What is asked: Write every line of the records below as a JSON list of strings, one string per line, with blank lines skipped. Leave the pictures out of your answer.

Material for the task:
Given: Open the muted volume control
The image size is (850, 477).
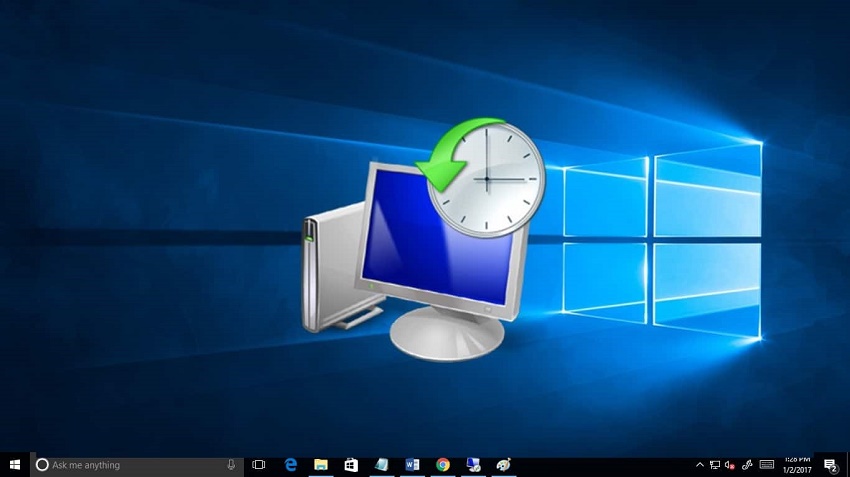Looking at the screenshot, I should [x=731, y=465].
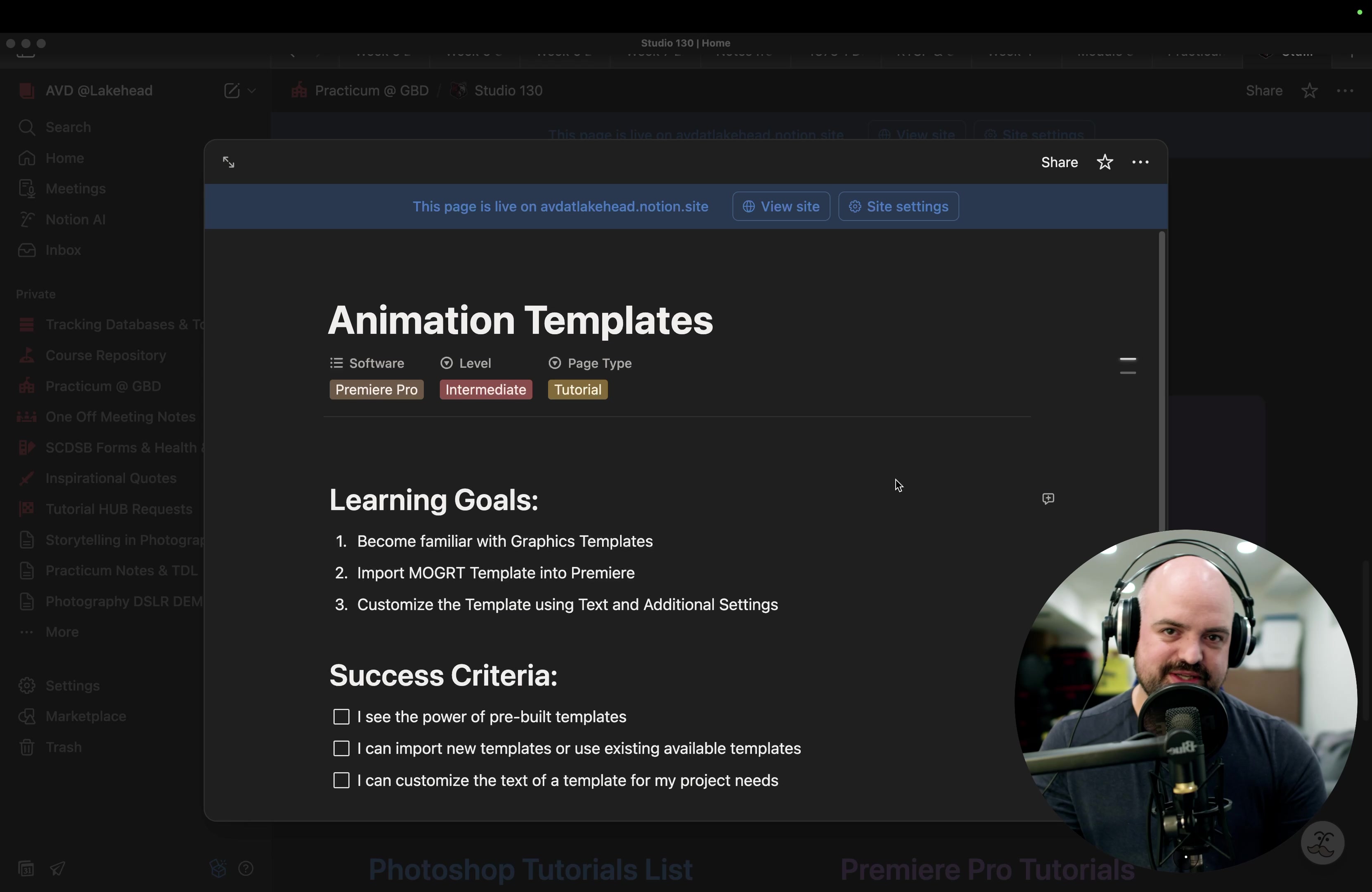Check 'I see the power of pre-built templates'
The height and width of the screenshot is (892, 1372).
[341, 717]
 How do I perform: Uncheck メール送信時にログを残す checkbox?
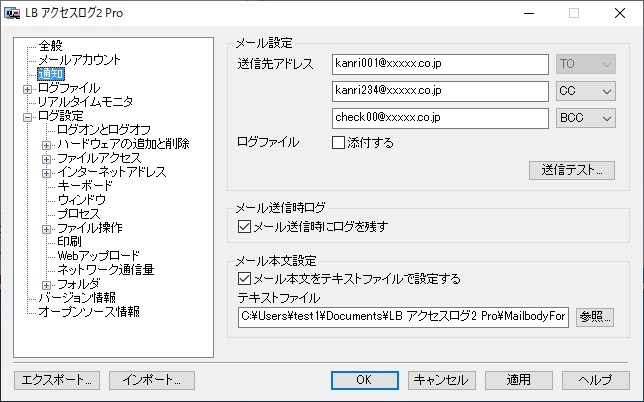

Response to the task:
[
  "Given: Open the muted volume control",
  "The image size is (850, 477).",
  "Looking at the screenshot, I should [x=731, y=465].",
  "Check 'I see the power of pre-built templates'",
  "The height and width of the screenshot is (892, 1372).",
  "[341, 717]",
  " How do I perform: Uncheck メール送信時にログを残す checkbox?"
]